Exercise goal -
An exact reproduction is needed of every line from the beginning of the data down to and including the line that contains "Click the Share button at top right", minus the pictures.

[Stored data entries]
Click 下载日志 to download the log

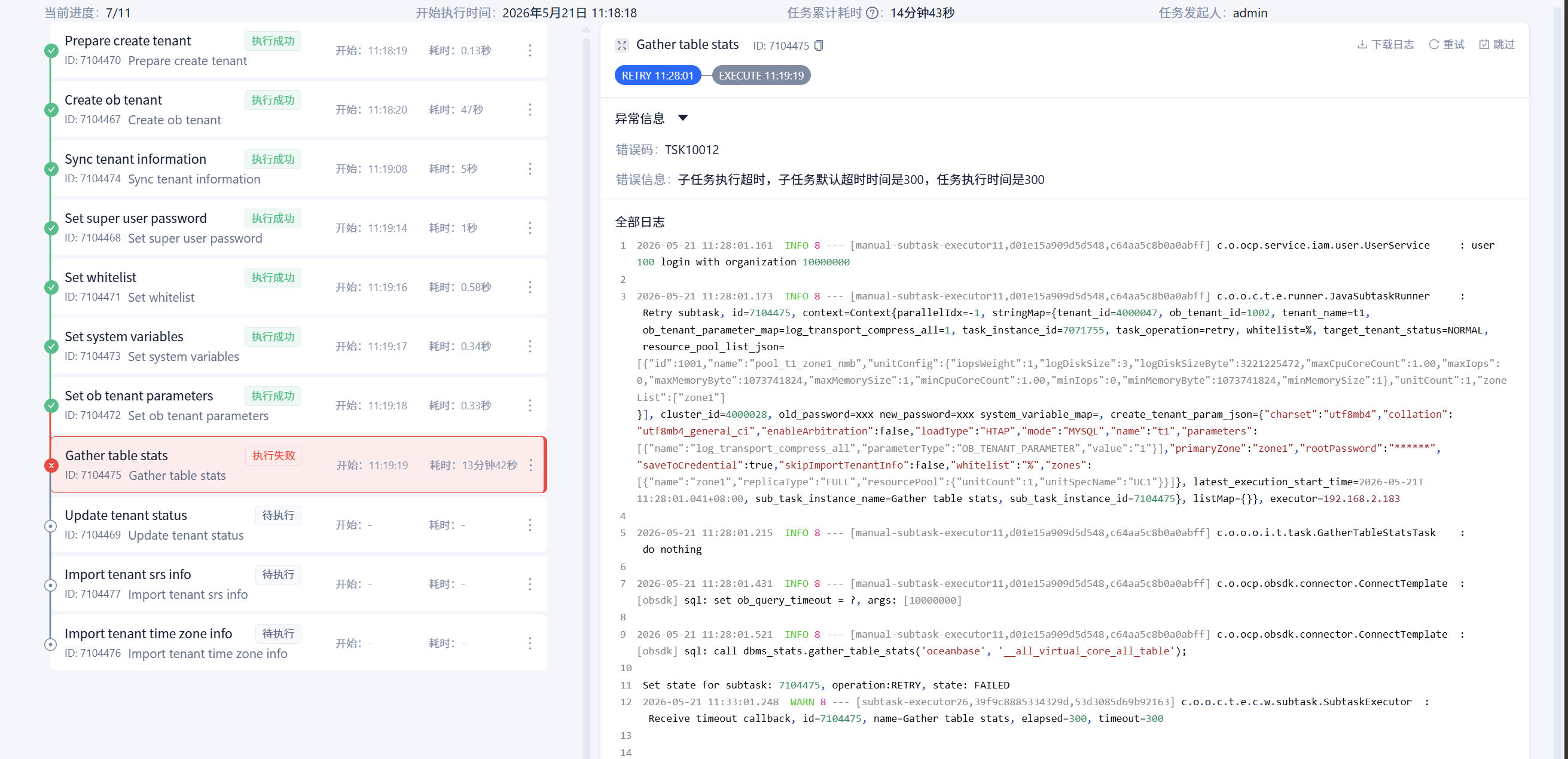tap(1386, 44)
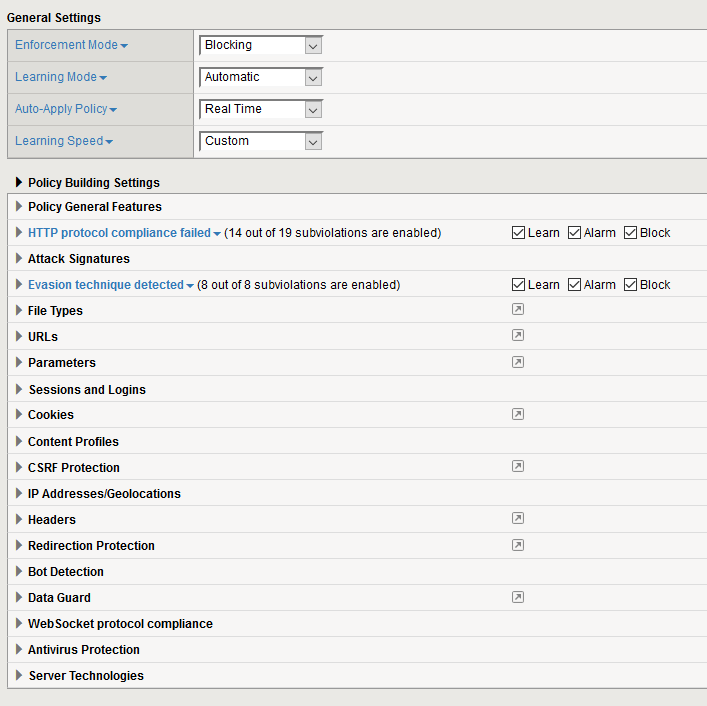Toggle Alarm for Evasion technique detected

(x=574, y=285)
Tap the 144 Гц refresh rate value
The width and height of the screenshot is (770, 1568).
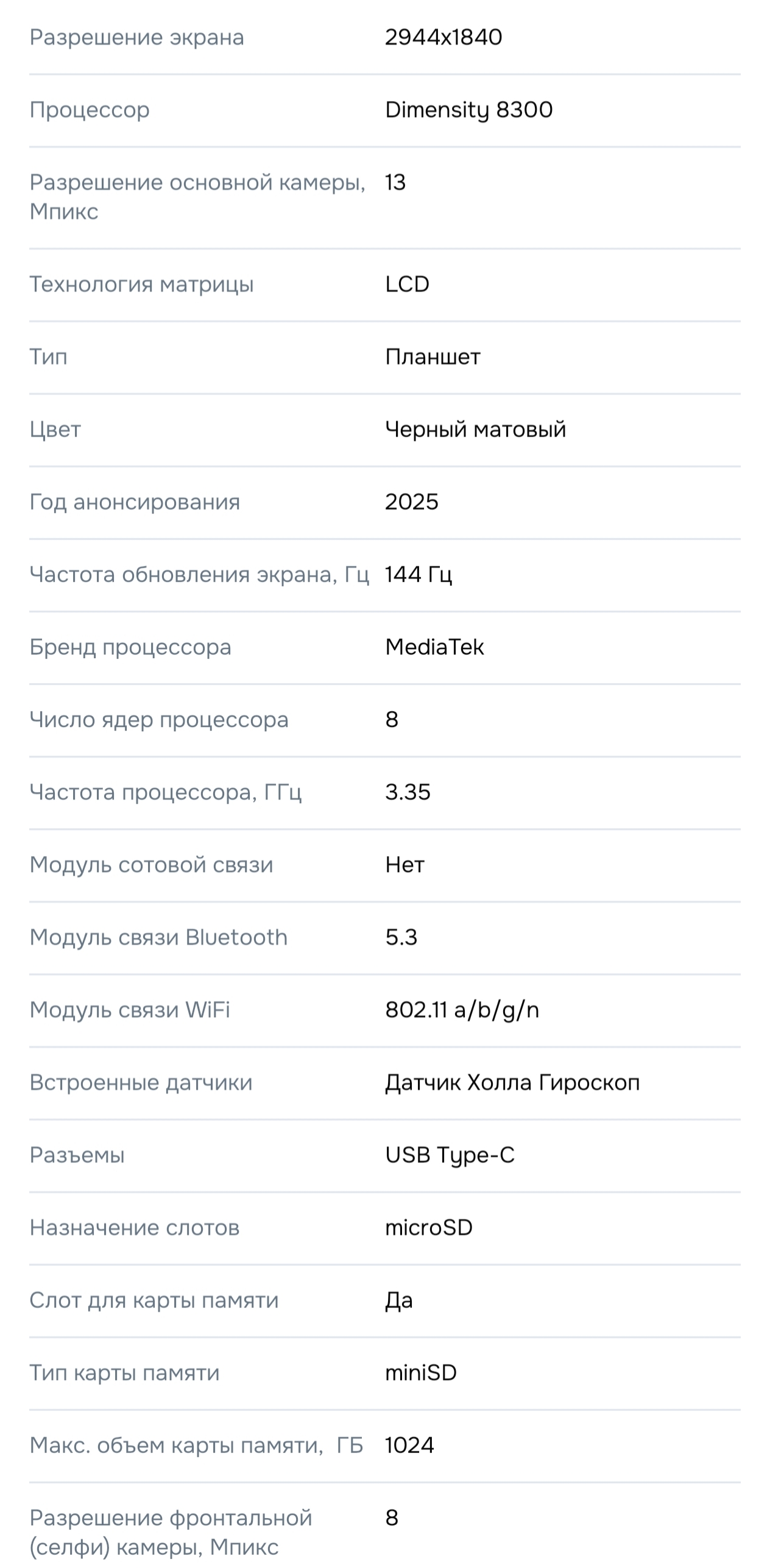pos(418,574)
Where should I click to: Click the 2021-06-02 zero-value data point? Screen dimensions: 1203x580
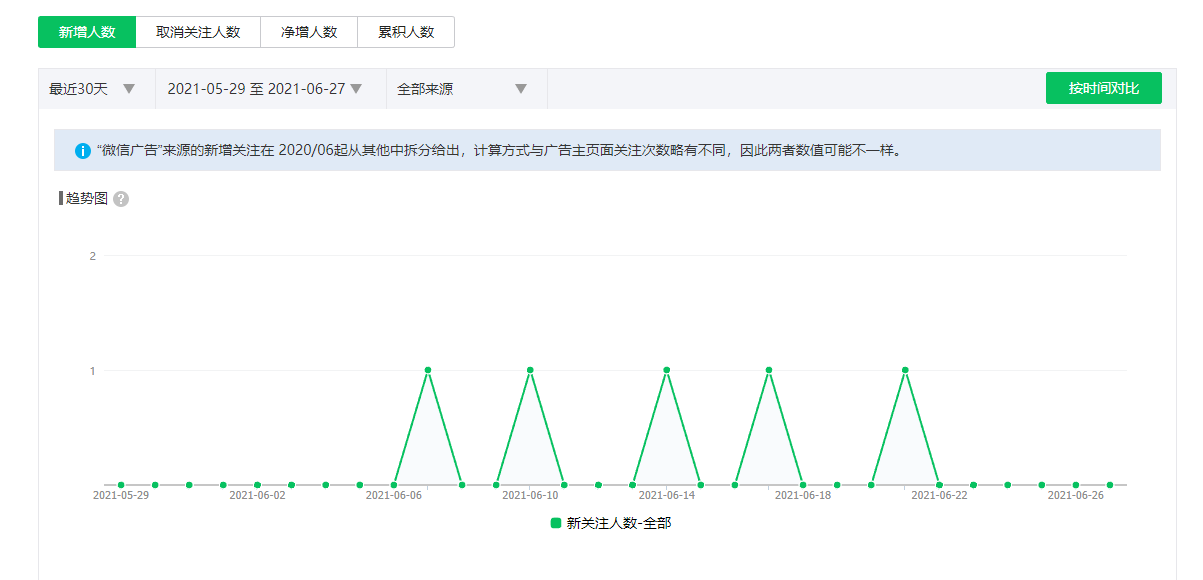tap(257, 485)
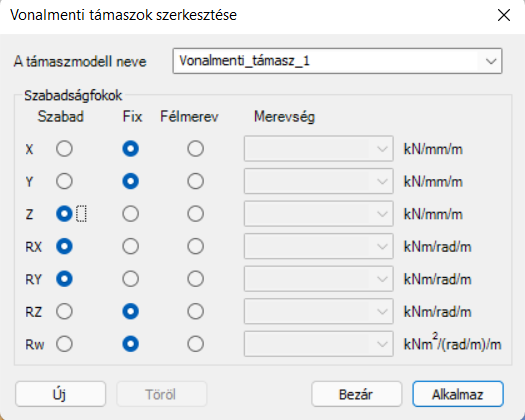525x420 pixels.
Task: Choose Fix radio for RY row
Action: click(x=131, y=279)
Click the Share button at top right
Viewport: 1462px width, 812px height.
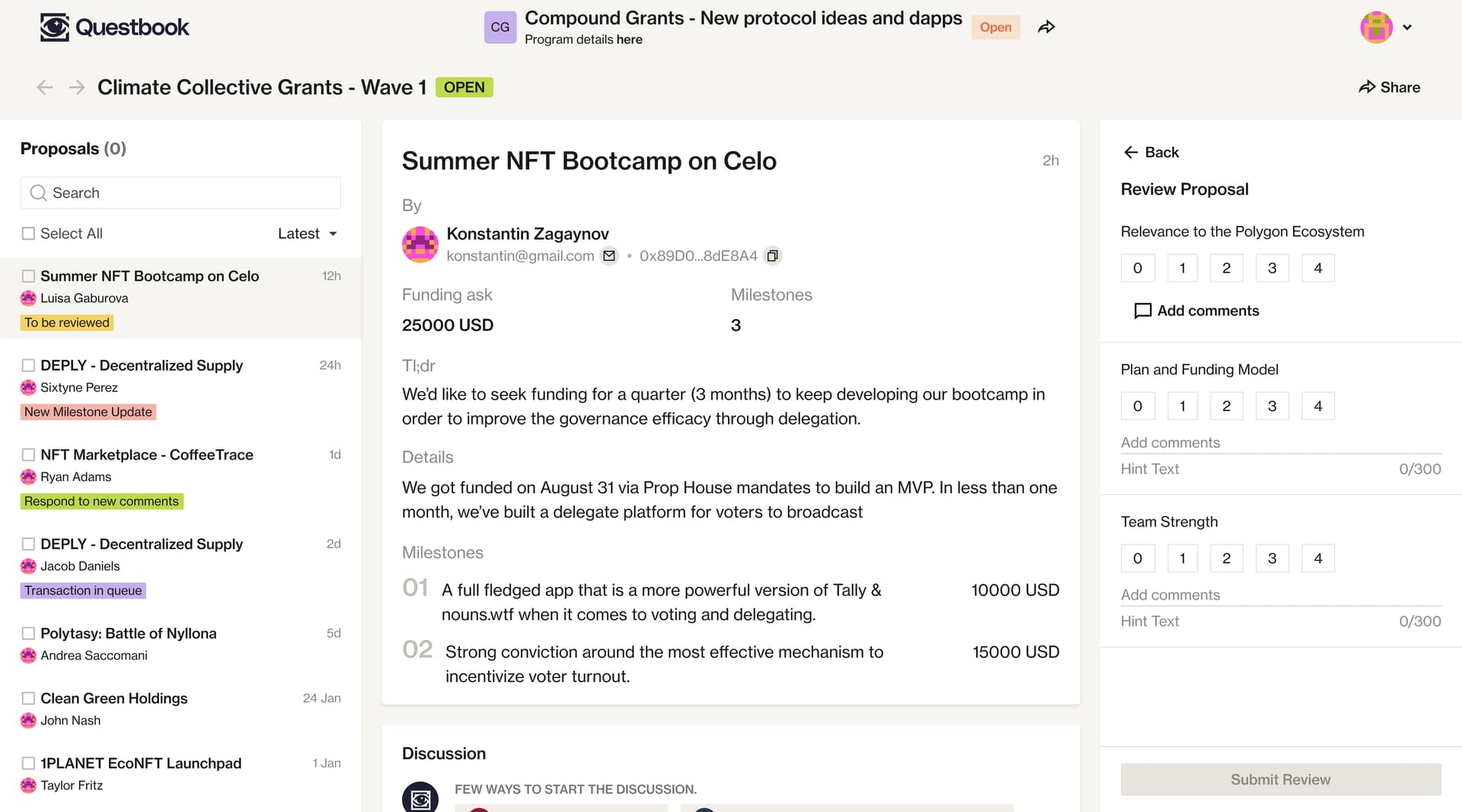click(x=1390, y=88)
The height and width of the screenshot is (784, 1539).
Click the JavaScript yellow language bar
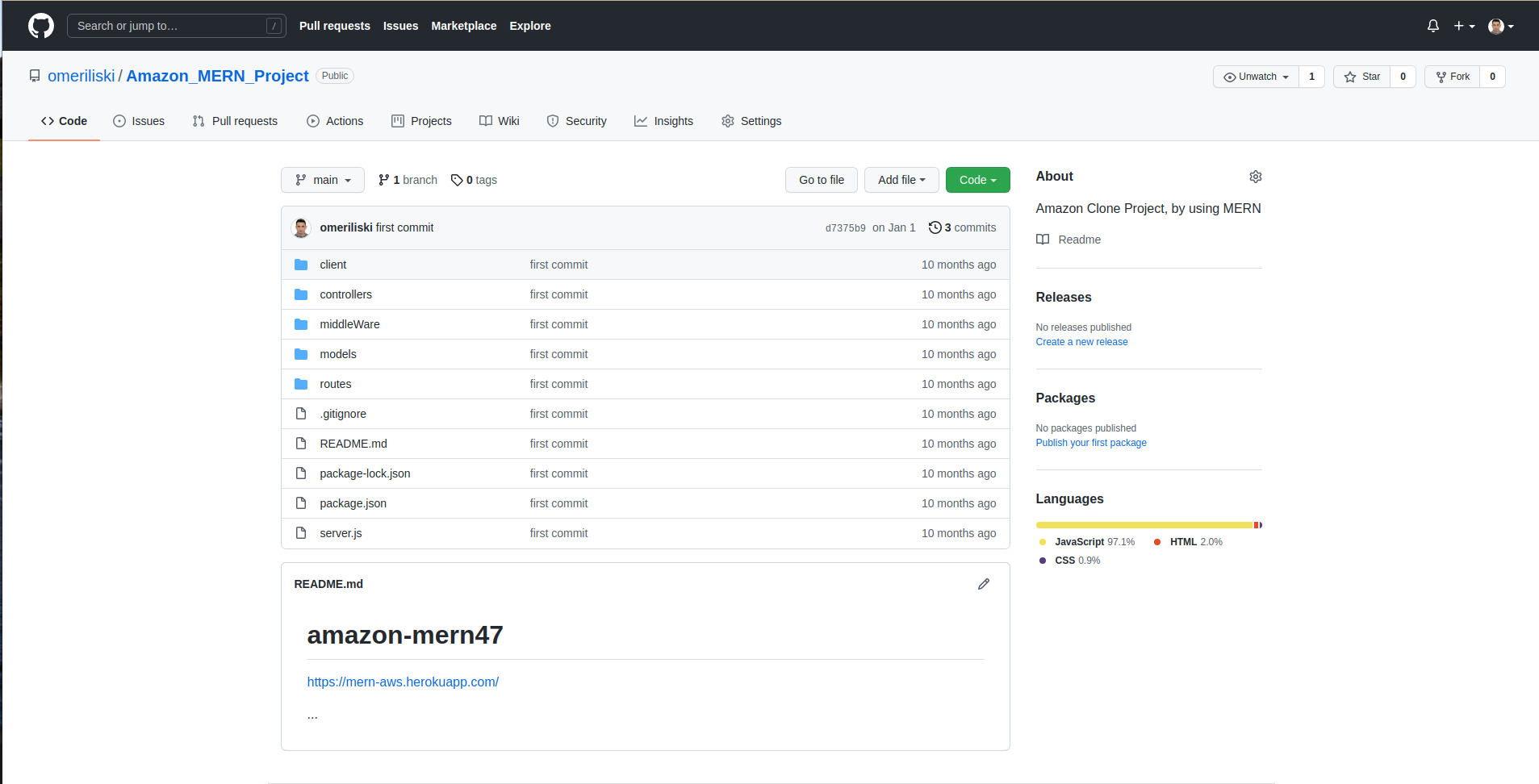(x=1143, y=525)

Exercise output -
Click 下载日志 to download the log

tap(1386, 44)
Toggle Alarm for Evasion technique detected

(x=574, y=285)
Tap the 144 Гц refresh rate value
The width and height of the screenshot is (770, 1568).
pos(418,574)
Where should I click to: Click the 2021-06-02 zero-value data point? Screen dimensions: 1203x580
tap(257, 485)
525x420 pixels.
Task: Choose Fix radio for RY row
Action: click(x=131, y=279)
Click the Share button at top right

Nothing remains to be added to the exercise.